### Collected data entries
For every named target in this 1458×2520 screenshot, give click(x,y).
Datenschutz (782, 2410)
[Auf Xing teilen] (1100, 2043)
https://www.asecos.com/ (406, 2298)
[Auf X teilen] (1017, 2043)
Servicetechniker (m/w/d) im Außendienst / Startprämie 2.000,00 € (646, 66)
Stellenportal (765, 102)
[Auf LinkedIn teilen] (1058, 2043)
==
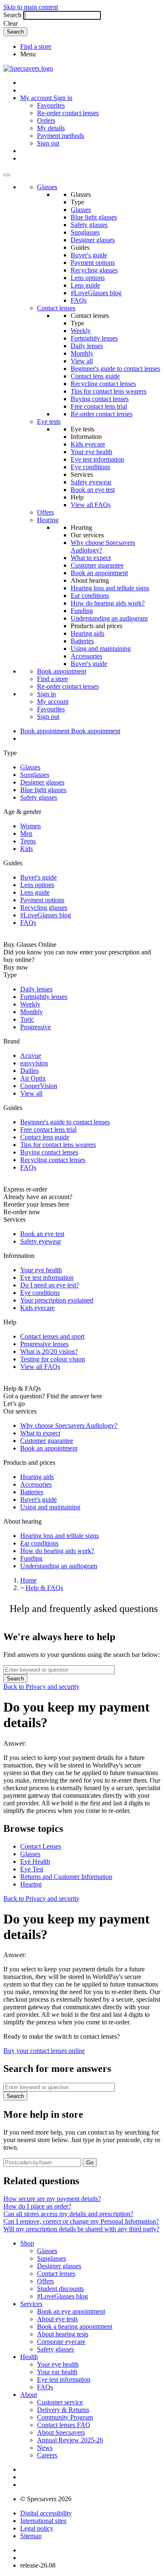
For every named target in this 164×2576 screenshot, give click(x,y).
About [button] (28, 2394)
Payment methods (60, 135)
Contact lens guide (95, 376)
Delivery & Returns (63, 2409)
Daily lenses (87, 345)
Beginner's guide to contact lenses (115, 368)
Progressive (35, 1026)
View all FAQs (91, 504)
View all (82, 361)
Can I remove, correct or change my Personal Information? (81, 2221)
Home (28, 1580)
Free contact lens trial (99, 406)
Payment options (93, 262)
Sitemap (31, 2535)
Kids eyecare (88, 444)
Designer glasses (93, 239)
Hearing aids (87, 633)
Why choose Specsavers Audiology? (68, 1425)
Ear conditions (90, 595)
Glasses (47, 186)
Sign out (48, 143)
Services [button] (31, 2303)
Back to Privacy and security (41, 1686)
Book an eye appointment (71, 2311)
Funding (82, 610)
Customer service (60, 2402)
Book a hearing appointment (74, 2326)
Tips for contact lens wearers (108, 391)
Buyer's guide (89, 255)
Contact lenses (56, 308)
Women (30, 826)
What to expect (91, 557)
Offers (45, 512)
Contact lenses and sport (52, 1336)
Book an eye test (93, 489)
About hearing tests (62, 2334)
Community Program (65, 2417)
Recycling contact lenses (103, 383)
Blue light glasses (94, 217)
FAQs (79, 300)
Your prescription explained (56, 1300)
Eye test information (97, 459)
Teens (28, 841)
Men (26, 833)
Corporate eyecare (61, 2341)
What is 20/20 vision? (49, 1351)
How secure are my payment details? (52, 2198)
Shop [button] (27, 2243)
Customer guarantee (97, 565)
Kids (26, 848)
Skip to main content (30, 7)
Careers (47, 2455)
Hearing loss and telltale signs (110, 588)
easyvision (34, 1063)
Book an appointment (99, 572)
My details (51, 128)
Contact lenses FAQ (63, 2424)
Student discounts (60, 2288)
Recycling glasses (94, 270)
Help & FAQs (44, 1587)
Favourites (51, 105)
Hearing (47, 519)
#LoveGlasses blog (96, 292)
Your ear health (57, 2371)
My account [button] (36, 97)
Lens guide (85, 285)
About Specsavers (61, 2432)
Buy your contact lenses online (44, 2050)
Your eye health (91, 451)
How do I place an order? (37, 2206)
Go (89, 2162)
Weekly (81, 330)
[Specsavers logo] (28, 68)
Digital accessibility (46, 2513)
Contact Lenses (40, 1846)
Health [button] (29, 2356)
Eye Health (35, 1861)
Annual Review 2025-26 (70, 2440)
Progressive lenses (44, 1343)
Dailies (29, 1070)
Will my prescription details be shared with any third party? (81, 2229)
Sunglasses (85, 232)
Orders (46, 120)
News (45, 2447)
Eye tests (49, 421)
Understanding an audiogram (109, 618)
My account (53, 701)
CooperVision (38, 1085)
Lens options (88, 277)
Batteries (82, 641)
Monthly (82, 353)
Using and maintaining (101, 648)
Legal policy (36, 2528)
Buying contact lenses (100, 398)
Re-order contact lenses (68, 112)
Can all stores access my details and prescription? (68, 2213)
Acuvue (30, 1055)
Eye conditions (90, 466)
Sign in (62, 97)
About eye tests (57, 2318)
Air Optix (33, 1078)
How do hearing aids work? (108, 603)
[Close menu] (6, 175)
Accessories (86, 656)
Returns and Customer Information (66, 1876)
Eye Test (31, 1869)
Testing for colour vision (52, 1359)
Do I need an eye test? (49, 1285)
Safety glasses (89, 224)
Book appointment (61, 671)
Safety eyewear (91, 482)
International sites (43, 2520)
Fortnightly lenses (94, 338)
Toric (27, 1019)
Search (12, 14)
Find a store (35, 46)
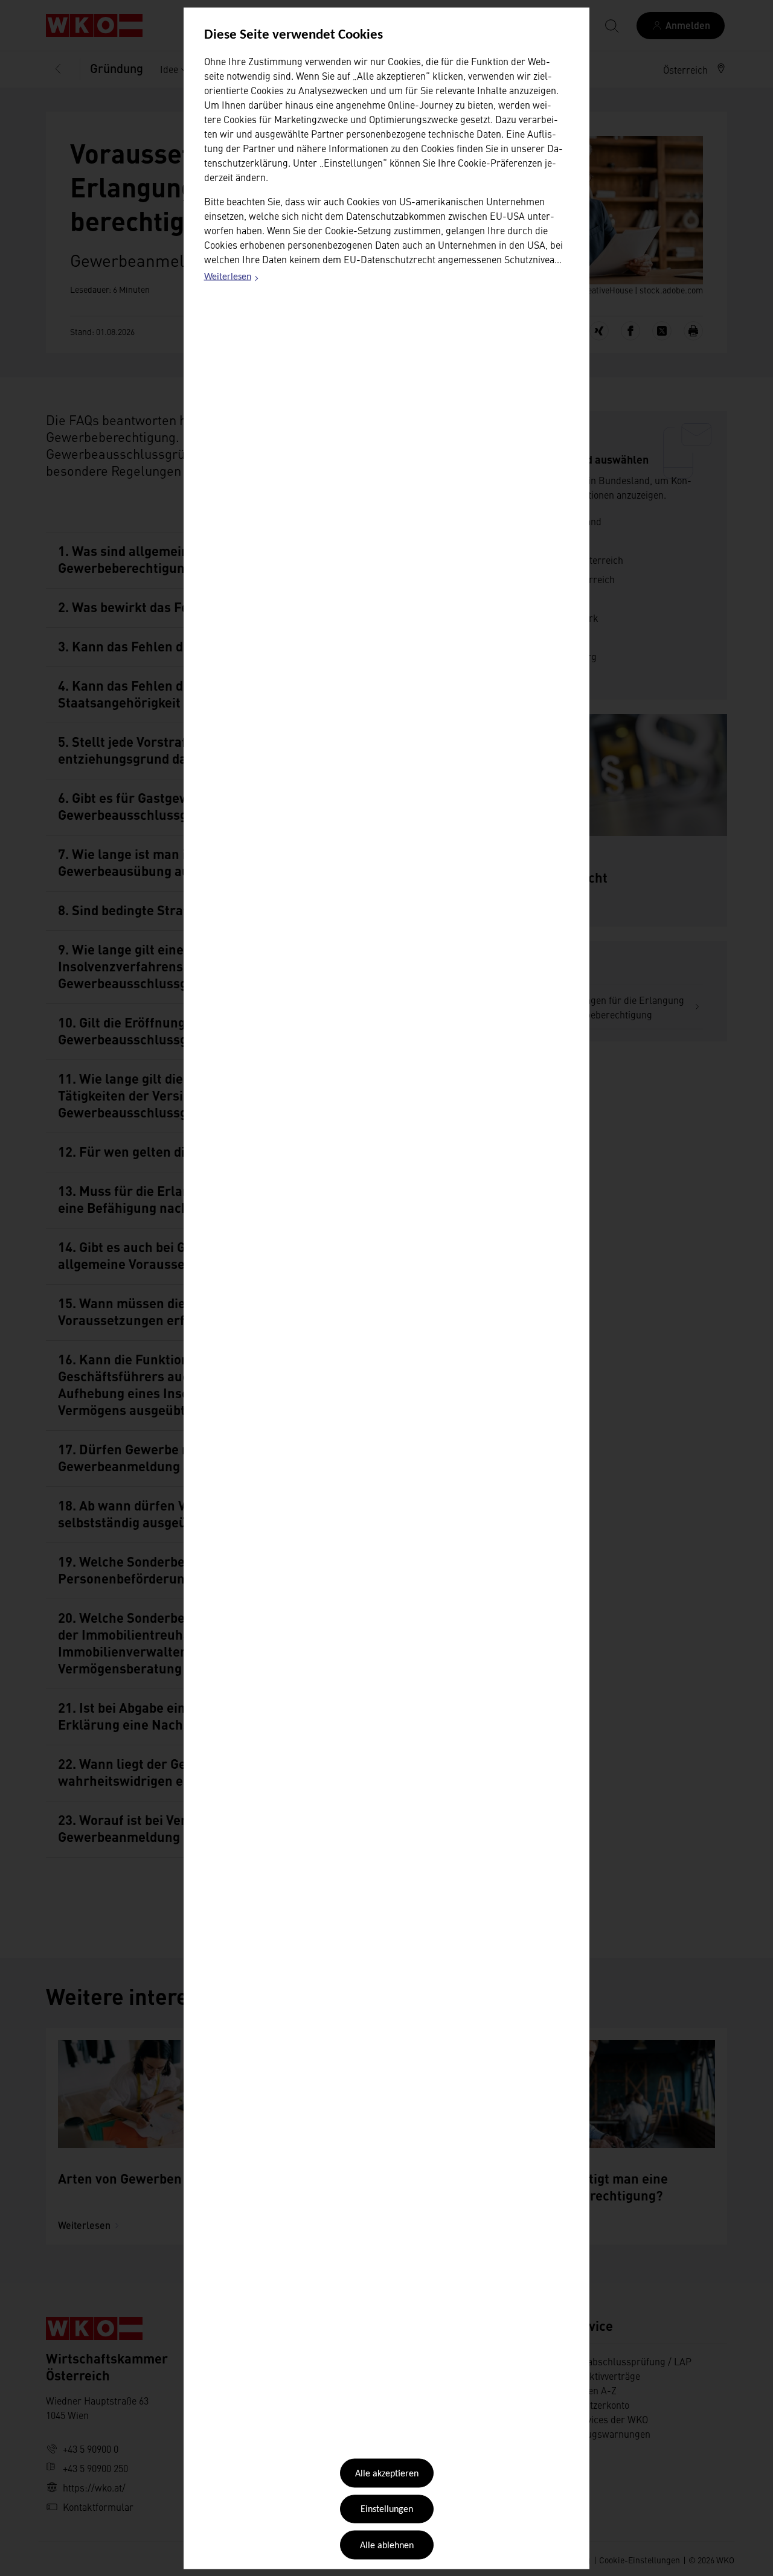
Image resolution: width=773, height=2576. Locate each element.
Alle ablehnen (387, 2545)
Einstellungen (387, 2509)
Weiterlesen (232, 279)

### PROBLEM
Copy out, from the data above, every line holding the word "click".

### SOLUTION FOR THIS EXERCISE
For every named target in this 1458×2520 screenshot, give click(x,y).
For every named target in this 164×2576 screenshot, give click(x,y).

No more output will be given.